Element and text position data
────────────────────

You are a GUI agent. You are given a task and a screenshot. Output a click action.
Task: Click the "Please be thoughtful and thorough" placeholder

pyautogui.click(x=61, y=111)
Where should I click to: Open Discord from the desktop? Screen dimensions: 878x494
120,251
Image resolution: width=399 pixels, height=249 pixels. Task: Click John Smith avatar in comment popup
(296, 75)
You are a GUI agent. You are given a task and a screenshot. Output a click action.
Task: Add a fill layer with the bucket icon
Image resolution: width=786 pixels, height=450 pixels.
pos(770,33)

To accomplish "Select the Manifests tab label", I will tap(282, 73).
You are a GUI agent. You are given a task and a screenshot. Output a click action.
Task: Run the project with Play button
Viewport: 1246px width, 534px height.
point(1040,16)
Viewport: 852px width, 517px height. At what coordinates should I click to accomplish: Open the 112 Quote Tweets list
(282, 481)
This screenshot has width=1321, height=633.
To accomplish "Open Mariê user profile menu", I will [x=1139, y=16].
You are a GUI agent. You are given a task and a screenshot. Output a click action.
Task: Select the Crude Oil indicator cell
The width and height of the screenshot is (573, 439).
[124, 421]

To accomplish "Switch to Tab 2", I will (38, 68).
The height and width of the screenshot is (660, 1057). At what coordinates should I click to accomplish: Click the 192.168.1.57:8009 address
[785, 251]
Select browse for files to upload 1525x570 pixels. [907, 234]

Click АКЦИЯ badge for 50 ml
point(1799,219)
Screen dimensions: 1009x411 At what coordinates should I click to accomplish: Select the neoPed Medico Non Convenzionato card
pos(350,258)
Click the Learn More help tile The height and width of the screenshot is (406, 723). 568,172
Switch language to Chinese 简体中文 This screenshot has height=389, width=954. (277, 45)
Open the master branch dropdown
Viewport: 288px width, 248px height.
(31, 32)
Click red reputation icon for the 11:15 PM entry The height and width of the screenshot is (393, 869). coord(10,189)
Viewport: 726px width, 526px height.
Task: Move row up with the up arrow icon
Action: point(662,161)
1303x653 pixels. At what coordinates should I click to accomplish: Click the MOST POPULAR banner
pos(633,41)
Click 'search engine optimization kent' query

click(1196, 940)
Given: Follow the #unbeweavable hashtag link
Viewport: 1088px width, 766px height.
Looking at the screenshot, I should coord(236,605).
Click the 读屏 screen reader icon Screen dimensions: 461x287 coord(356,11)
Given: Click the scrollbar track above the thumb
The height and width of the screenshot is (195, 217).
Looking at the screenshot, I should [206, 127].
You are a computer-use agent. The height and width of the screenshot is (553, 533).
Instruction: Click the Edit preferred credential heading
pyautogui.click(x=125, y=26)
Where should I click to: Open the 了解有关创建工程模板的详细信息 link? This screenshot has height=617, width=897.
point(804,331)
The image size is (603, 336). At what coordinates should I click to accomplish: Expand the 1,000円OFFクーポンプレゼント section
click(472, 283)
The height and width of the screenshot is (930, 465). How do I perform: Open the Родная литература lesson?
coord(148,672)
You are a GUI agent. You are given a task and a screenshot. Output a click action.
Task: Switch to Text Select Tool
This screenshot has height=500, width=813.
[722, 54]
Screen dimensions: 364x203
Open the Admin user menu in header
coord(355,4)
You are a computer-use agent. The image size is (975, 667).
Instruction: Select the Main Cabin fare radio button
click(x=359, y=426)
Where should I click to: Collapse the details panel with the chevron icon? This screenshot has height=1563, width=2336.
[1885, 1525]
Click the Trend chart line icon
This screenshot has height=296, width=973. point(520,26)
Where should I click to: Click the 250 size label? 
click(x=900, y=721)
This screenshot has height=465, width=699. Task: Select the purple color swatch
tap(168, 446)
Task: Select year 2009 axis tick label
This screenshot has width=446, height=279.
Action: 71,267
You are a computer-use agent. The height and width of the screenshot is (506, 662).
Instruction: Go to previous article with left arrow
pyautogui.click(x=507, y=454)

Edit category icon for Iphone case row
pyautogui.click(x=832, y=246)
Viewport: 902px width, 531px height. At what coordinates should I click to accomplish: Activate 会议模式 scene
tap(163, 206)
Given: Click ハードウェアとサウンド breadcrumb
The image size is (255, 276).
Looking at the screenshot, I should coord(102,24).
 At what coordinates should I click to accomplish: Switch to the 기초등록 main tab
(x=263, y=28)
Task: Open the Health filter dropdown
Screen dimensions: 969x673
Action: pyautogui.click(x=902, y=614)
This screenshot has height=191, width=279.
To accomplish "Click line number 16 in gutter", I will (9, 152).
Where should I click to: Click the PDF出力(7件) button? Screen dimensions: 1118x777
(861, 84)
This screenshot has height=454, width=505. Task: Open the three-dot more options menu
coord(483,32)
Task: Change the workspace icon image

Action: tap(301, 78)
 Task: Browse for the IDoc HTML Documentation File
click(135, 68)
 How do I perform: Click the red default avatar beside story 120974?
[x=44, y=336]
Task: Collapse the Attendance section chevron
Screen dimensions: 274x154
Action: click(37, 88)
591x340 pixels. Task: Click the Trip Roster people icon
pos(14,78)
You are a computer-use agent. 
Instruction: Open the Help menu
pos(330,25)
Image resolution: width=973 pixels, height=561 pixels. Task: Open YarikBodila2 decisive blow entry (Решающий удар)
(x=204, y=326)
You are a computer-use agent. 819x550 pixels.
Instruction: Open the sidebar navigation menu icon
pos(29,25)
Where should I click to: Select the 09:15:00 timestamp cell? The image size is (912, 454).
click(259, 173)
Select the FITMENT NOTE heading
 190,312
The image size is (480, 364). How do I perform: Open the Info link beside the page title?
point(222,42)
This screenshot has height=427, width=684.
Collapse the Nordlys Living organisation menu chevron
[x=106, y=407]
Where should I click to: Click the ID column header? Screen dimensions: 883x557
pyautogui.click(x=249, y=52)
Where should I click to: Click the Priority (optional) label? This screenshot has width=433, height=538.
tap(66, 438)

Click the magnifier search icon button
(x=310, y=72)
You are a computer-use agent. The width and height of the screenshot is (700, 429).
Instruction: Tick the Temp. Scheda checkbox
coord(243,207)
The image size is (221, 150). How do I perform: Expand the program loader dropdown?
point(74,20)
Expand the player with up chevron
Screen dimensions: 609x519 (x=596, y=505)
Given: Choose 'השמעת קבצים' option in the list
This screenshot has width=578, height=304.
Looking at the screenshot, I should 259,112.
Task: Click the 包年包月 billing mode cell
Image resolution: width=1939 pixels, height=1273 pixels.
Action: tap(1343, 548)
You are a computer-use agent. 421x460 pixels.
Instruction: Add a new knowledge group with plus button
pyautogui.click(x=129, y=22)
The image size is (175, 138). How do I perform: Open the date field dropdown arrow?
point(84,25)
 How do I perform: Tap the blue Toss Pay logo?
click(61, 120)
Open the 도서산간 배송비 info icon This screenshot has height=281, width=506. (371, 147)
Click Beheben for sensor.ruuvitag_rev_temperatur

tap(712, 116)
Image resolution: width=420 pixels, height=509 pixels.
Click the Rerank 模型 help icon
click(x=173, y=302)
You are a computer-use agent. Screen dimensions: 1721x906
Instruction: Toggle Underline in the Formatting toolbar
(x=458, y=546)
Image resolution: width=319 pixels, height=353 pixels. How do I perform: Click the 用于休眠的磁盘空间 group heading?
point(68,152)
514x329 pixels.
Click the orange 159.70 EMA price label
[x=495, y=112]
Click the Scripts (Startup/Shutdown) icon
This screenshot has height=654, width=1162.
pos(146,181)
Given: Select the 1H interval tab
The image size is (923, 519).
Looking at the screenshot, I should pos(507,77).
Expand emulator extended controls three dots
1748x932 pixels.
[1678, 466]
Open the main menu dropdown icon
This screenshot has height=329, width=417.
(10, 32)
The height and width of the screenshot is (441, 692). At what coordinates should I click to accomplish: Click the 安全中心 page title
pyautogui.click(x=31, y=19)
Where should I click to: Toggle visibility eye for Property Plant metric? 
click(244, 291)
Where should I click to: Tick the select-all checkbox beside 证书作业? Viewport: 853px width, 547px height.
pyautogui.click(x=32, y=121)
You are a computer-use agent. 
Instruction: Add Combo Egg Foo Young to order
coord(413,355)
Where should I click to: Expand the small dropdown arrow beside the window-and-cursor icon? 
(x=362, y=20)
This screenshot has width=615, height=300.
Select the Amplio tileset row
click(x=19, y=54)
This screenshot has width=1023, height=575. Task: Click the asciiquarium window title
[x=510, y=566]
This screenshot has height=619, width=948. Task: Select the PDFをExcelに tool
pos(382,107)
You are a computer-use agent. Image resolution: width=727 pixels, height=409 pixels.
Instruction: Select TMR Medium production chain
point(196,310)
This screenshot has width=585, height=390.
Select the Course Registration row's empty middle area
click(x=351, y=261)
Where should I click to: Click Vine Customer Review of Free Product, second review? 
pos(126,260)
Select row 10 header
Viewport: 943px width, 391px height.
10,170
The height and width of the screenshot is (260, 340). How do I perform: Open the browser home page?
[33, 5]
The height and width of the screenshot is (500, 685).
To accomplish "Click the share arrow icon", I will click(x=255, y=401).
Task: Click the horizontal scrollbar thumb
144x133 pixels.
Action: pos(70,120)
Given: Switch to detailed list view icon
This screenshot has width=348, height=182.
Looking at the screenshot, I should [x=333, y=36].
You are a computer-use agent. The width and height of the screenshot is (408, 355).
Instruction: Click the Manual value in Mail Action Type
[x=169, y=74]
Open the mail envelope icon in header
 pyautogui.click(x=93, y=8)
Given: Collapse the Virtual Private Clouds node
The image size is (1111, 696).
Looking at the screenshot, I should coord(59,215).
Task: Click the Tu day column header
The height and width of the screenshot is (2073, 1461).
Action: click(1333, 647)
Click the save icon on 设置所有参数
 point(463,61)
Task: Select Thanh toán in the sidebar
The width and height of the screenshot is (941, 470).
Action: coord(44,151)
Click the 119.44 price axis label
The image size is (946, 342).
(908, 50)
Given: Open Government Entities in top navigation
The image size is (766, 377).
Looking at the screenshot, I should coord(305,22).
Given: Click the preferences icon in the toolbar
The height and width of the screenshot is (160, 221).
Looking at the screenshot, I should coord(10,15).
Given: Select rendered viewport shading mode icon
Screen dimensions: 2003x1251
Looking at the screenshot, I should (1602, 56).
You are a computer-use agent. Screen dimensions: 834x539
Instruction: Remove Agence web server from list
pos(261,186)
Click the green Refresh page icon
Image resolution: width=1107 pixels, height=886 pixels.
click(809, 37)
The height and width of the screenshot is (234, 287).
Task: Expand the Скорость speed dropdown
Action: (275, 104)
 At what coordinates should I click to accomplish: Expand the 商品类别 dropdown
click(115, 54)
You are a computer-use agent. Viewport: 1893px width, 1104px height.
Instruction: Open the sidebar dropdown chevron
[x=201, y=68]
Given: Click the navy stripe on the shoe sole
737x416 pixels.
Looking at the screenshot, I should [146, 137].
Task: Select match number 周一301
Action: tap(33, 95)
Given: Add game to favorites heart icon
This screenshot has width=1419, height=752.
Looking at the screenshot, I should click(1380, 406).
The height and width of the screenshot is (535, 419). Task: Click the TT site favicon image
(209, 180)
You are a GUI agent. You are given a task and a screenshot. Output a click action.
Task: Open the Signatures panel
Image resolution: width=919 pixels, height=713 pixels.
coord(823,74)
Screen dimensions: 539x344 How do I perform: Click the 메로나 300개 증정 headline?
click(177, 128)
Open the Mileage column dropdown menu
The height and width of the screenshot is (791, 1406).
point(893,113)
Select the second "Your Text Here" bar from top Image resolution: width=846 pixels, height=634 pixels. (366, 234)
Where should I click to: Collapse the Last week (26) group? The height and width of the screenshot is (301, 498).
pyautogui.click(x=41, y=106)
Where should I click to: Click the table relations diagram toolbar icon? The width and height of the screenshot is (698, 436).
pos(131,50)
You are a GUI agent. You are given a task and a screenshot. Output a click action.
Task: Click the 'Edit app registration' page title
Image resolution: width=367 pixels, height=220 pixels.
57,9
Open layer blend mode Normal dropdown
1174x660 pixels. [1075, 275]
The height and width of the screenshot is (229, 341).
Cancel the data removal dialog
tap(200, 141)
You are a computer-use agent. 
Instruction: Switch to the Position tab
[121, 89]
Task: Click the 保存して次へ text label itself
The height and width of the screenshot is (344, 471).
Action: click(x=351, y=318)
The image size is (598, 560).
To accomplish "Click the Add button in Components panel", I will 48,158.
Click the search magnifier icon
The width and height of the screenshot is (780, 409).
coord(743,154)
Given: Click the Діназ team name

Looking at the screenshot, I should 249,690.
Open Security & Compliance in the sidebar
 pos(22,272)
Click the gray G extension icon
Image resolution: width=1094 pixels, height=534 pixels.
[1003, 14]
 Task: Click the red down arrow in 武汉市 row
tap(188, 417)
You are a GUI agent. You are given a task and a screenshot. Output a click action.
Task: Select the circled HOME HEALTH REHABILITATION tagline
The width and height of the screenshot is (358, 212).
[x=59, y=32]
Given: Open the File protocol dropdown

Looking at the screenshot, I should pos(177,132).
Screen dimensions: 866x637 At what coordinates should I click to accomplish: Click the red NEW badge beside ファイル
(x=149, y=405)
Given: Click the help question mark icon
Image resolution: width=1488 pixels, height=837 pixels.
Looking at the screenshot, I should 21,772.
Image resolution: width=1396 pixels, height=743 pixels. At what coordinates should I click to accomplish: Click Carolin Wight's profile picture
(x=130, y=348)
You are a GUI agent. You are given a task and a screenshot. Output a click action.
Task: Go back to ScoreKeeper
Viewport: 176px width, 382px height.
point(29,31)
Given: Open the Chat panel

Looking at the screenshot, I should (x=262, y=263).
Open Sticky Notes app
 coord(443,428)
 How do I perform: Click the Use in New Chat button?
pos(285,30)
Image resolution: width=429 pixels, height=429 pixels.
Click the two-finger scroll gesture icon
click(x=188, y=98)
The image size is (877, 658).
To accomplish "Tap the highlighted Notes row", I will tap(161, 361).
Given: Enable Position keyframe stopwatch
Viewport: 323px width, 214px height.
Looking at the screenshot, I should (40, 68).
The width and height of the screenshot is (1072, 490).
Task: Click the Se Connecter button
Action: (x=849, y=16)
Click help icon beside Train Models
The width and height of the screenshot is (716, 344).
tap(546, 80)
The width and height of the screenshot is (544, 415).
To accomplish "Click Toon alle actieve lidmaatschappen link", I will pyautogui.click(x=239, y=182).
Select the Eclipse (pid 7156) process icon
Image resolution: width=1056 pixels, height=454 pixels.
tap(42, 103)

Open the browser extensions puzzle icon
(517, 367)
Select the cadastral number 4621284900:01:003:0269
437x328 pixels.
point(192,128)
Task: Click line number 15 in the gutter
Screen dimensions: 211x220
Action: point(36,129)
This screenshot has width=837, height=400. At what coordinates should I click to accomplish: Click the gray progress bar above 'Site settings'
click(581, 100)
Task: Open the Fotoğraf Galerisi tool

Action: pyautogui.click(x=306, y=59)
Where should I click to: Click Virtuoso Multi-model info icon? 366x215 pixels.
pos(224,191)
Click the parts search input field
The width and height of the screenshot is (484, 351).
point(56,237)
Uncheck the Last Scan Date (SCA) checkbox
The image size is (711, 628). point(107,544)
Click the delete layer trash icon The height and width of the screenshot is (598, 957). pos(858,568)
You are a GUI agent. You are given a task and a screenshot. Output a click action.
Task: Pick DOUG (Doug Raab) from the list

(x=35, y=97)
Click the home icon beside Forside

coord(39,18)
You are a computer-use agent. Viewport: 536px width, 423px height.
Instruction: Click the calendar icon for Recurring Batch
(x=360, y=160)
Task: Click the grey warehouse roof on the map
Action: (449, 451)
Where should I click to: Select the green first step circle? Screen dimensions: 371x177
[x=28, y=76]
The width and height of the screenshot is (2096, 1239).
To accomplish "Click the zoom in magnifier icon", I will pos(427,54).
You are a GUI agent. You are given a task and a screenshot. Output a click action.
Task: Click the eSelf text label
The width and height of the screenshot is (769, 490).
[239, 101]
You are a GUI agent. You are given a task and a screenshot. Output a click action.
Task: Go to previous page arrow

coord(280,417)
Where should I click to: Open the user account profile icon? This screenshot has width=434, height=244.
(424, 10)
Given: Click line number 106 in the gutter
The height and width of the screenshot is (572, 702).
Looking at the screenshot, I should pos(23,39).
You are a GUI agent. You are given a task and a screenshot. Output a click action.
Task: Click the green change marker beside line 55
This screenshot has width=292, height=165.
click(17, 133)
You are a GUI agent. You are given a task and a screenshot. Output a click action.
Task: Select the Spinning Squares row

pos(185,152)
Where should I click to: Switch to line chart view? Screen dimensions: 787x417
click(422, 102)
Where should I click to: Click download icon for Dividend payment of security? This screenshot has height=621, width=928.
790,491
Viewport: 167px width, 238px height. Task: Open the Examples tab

────────────────────

§ PROBLEM TO SOLVE
Please reproduce verbatim the records from the line containing "Click the save icon on 设置所有参数" down to the line containing "pos(261,186)", including both of those lines.

§ RESPONSE TO THIS TASK
Click the save icon on 设置所有参数
 point(463,61)
Task: Select Thanh toán in the sidebar
The width and height of the screenshot is (941, 470).
Action: coord(44,151)
Click the 119.44 price axis label
The image size is (946, 342).
(908, 50)
Given: Open Government Entities in top navigation
The image size is (766, 377).
Looking at the screenshot, I should coord(305,22).
Given: Click the preferences icon in the toolbar
The height and width of the screenshot is (160, 221).
Looking at the screenshot, I should coord(10,15).
Given: Select rendered viewport shading mode icon
Screen dimensions: 2003x1251
Looking at the screenshot, I should (1602, 56).
You are a computer-use agent. Screen dimensions: 834x539
Instruction: Remove Agence web server from list
pos(261,186)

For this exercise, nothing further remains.